## PROVIDED INFORMATION
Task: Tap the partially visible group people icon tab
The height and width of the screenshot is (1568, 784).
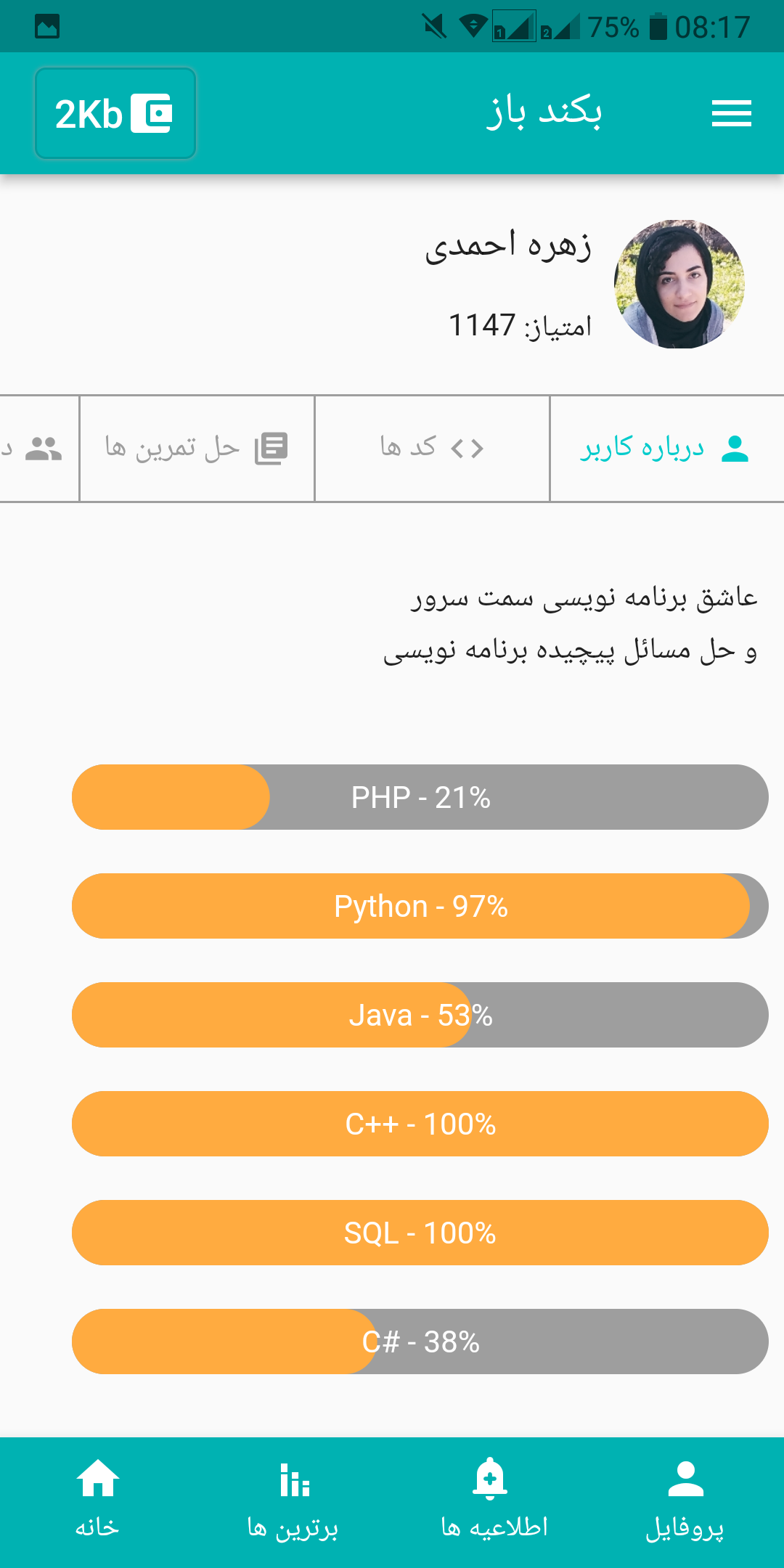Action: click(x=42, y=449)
--
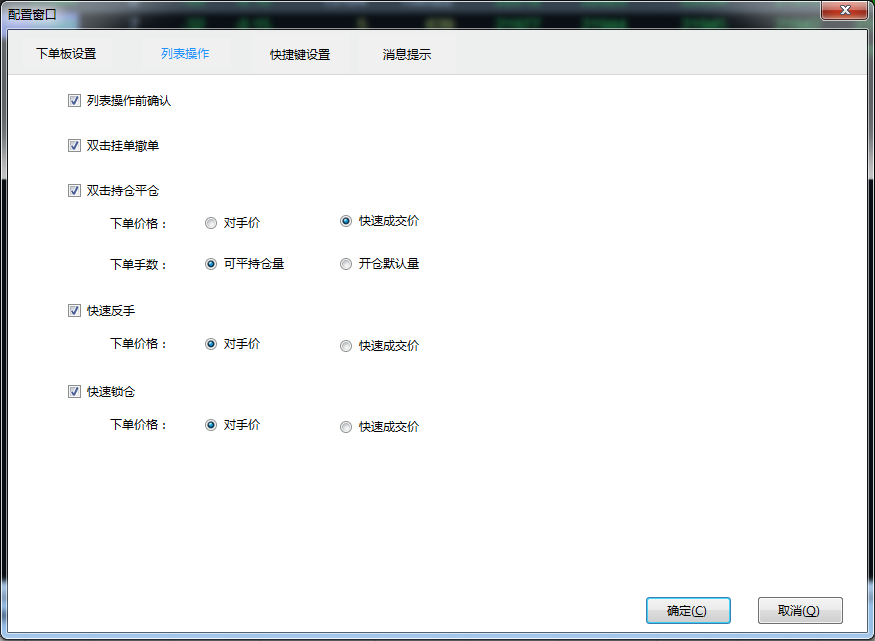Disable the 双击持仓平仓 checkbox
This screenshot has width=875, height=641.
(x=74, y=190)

## INSTRUCTIONS TO FOLLOW
Could you write out the rows starting at the line that has "Task: Tap the" and stopping after the line that has "Action: click(x=42, y=449)", requests included, and shift each coordinate in the answers by adding 133 while keeping every number in the requests unchanged? Leave the pictures out of your answer.

## TASK ANSWER
Task: Tap the partially visible group people icon tab
The height and width of the screenshot is (1568, 784).
Action: click(x=175, y=582)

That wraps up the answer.